With 2022 drawing to a close, there’s a growing course of market observers forecasting big things for small-cap stocks in 2023. More nuanced small-cap strategies could prove rewarding in the new year.
Enter the VanEck Morningstar SMID Moat ETF (CBOE: SMOT). SMOT, which debuted in October, is the newest addition to VanEck’s extensive lineup of wide moat exchange traded funds and confirms to investors that the benefits of wide moat investing are not confined to large-cap equities.
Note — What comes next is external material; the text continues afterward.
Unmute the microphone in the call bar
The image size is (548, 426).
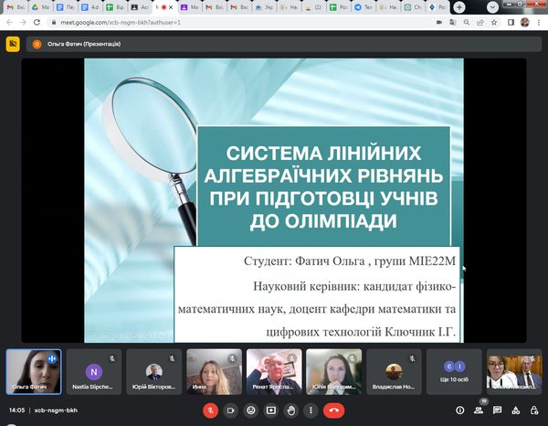click(210, 410)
SMOT could be worth considering not only because small- and mid-cap stocks outperformed larger peers this year, but also because valuations on higher growth smaller stocks are attractive owing in part to broader market weakness this year.
“As Barron’s recently explored in the article, Small-Cap Stocks Are Set for Big Gains, valuations for small- and mid-cap companies are extremely low relative to large caps. In fact, the last time the relative price to earnings for small-caps versus large caps was this low was the ‘Dotcom Bubble’ of the early 2000s. Pair this extreme valuation discount with eventual brighter days in terms of macro backdrop, and we believe small- and mid-cap (SMID-cap) stocks may prove to be rewarding for patient investors,” notes VanEck research.
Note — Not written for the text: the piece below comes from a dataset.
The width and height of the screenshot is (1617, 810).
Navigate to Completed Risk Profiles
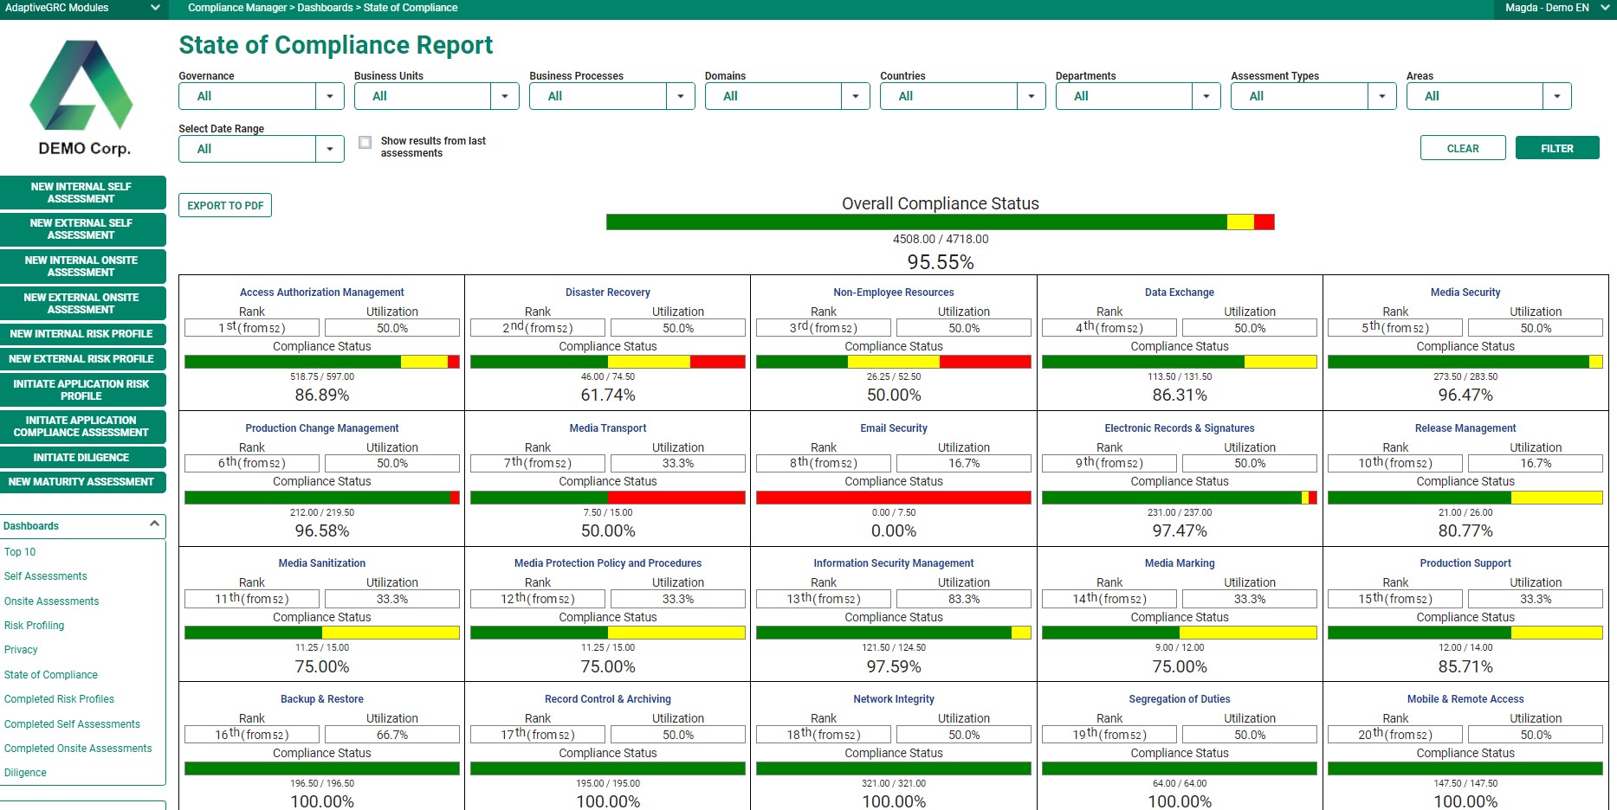click(59, 699)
SMOT follows the Morningstar US Small-Mid Cap Moat Focus Index and holds 95 stocks, or roughly 9.5% of the S&P MidCap 400 and S&P SmallCap 600 indexes, confirming that finding credible wide moat names among small companies is often easier said than done. That speaks to the advantage of tapping SMOT rather than stock selection.
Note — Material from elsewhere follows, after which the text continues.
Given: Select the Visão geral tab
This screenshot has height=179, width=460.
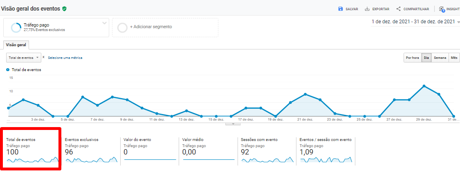Looking at the screenshot, I should (x=16, y=45).

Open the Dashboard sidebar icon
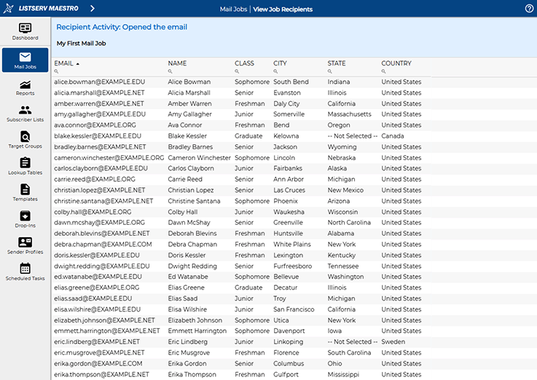pos(25,31)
Another potential benefit of the SMOT approach is that there could be occasions when the ETF’s lineup is home to some hidden gems, plenty of which reside in mid- and small-cap territory.
“The average small- and mid-cap stock has fewer than eight analysts covering and writing research or recommendations on it, and about one-fifth of these companies have no more than three analysts covering them (the average large-cap company has roughly 21 analysts covering it). This lack of analyst coverage results in a potentially greater dispersion between stock prices and fair value that can prove rewarding for investors,” add VanEck.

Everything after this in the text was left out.